Task instructions:
Every record below should be repeated word for word, with the pictures left out.
**** Excerpted data ****
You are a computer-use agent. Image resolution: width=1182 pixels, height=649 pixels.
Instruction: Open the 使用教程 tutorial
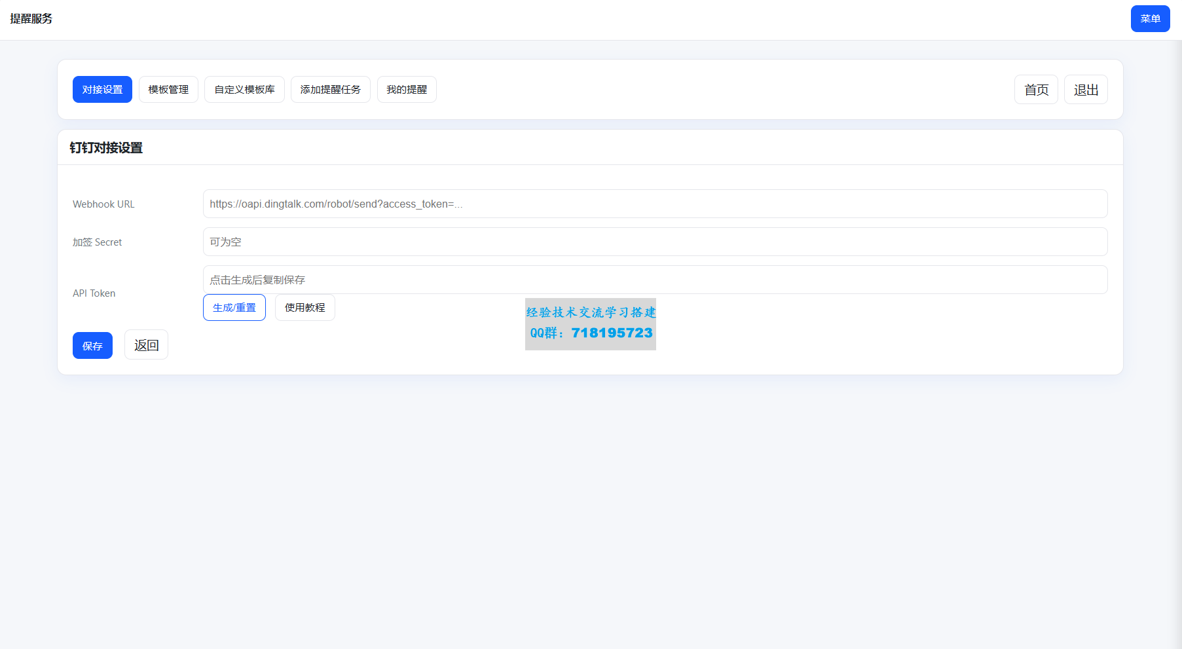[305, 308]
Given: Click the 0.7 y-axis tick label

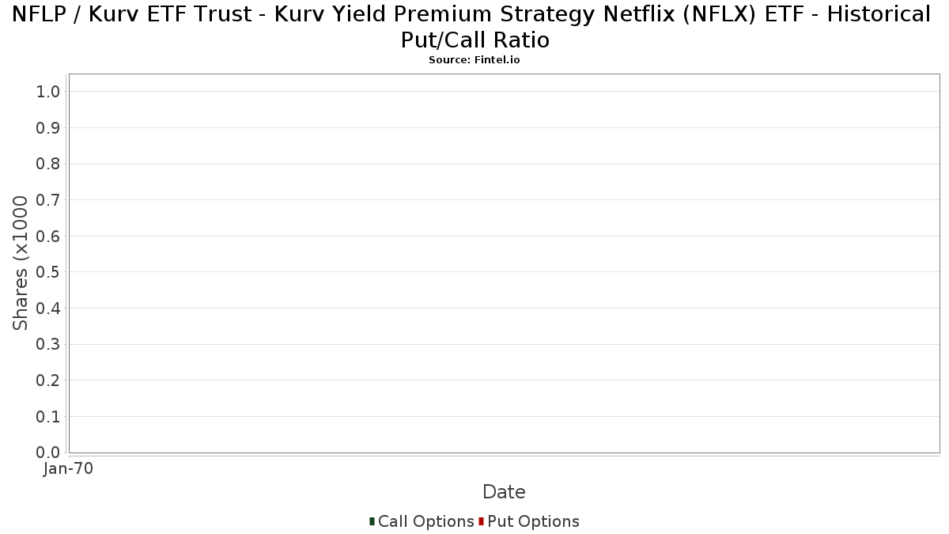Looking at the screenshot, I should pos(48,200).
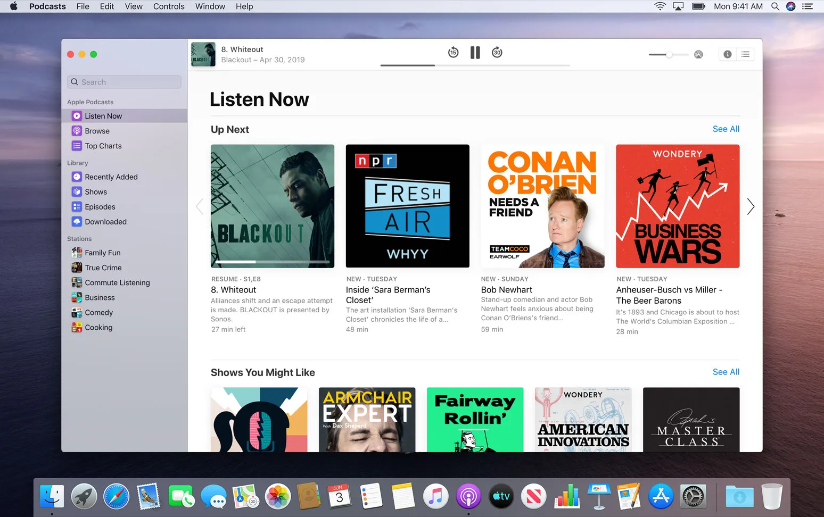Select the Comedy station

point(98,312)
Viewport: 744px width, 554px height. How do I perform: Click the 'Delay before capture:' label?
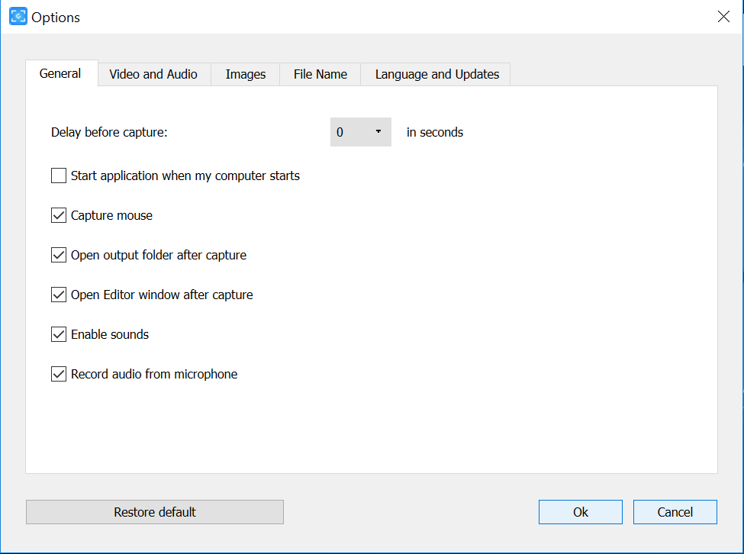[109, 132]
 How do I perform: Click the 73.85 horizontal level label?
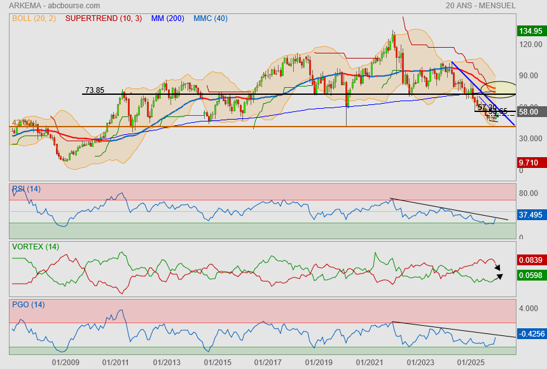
****
Reply:
You are a computer-use agent. Image resolution: width=1182 pixels, height=649 pixels.
Instruction: Open the 使用教程 tutorial
[305, 308]
Given: Click the 0.7 y-axis tick label

Looking at the screenshot, I should pos(48,200).
Select the Comedy station

point(98,312)
Viewport: 744px width, 554px height. How do I perform: Click the 'Delay before capture:' label?
[109, 132]
 How do I perform: Click the 73.85 horizontal level label?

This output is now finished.